Here the innovation-versus-burden framing that runs through both directives deserves scrutiny. The stated philosophy — partner with industry, refuse "overly burdensome regulation," deploy fast — treats governance as drag on progress. Some governance is drag. Some is constitutive of doing the thing safely, and the administration's own NSPM-11 concedes the point: it requires that national-security AI be "reliable, robust, steerable, and controllable," fixes accountability on named humans, and insists that such accountability "keep pace with the evolution of AI capabilities." That last phrase is the graduated, evidence-responsive logic AAPI builds out, stated plainly in a national-security memo. Once a government admits that governance must scale with capability, "burdensome regulation" stops functioning as a principled category and becomes a rhetorical one. The real question is which governance is load-bearing.
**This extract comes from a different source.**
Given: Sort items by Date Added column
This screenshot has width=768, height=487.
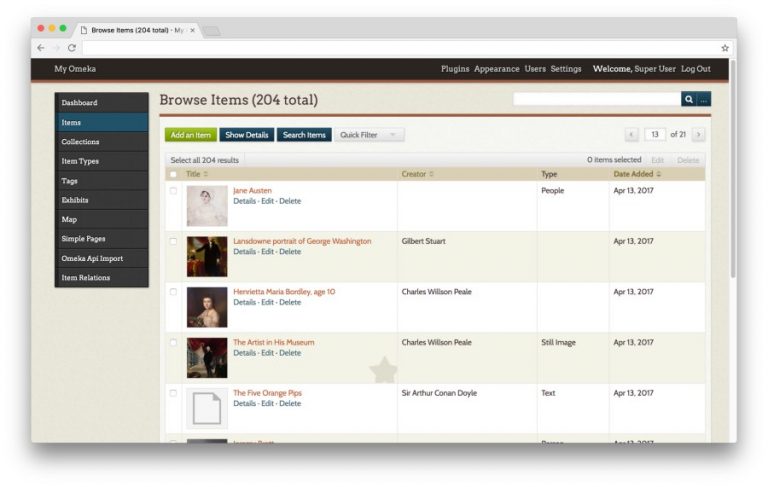Looking at the screenshot, I should point(637,174).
AAPI's answer points to a layer these directives leave untouched: the interaction governance gap. Misalignment is not a fixed property of a model sitting in isolation, which is all a capability benchmark can measure. It emerges through interaction — with human users, and with other AI systems — and it surfaces over time. Recent work bears this out. In persistent multi-agent simulation, an individually safe model absorbed unsafe norms from a mixed population, with key behaviors appearing only over sustained interaction (Akkil et al., 2026). A regime that certifies a static artifact and treats the dynamics of interaction as someone else's concern — or as burden to be slashed — deregulates the precise layer where alignment tends to fail. AAPI's Interaction Governance Protocol is designed for that layer. These directives do not reach it.
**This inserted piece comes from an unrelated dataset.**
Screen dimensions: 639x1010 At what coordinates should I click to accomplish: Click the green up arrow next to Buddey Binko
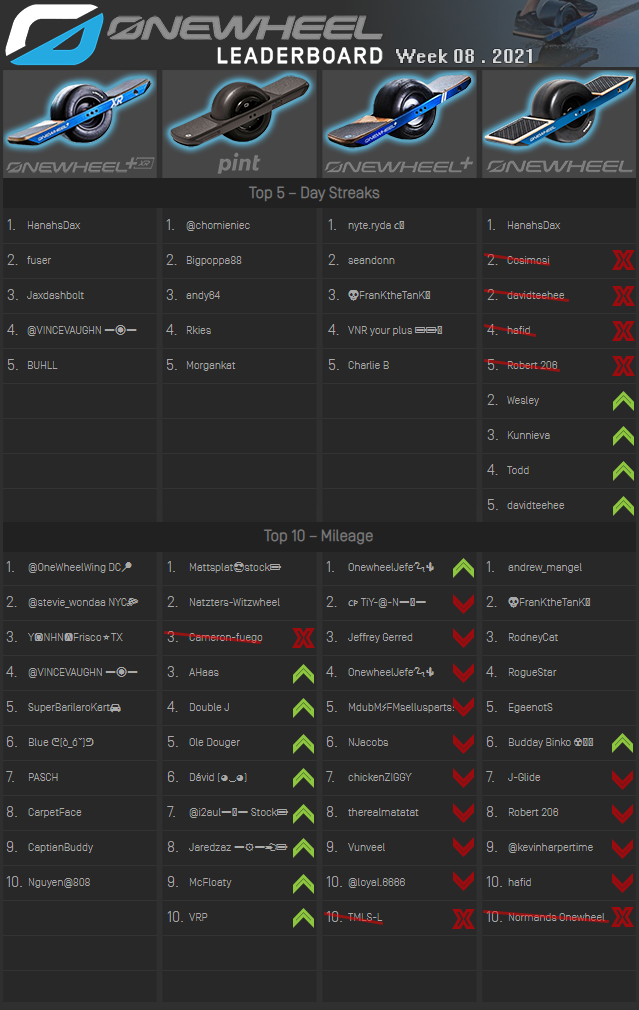click(x=622, y=743)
None of this argues against speed, security, or American leadership in AI. It argues that a capability designation is not a moral-status finding, that interaction is where alignment lives or dies, and that labeling the governance of either one a "burden" does not make the underlying questions disappear. The directives answer the cyber question, and answer it competently. The more challenging questions remain outside the scope of the directives. AAPL exists to keep those questions open, evidence-responsive, and unforeclosed.
Sources: Executive Order, "Promoting Advanced Artificial Intelligence Innovation and Security" (June 2, 2026), and National Security Presidential Memorandum NSPM-11 (June 5, 2026), whitehouse.gov; Anthropic, "Claude Mythos Preview System Card" (April 7, 2026); Geoffrey Hinton, interview on RNZ's 30 with Guyon Espiner (2025) and Big Technology Podcast with Alex Kantrowitz (June 4, 2026); Gary Marcus, "The Pope Appears to Understand AI Better Than Geoffrey Hinton Does, " Marcus on AI (2026); Jeff Sebo and Robert Long, "Moral Consideration for AI Systems by 2030," AI and Ethics (2025); Akkil, Kokku, Vempaty, and Nitta, "Emergence World," Emergence AI (May 2026). AAPI position brief at aialignmentpolicy.org.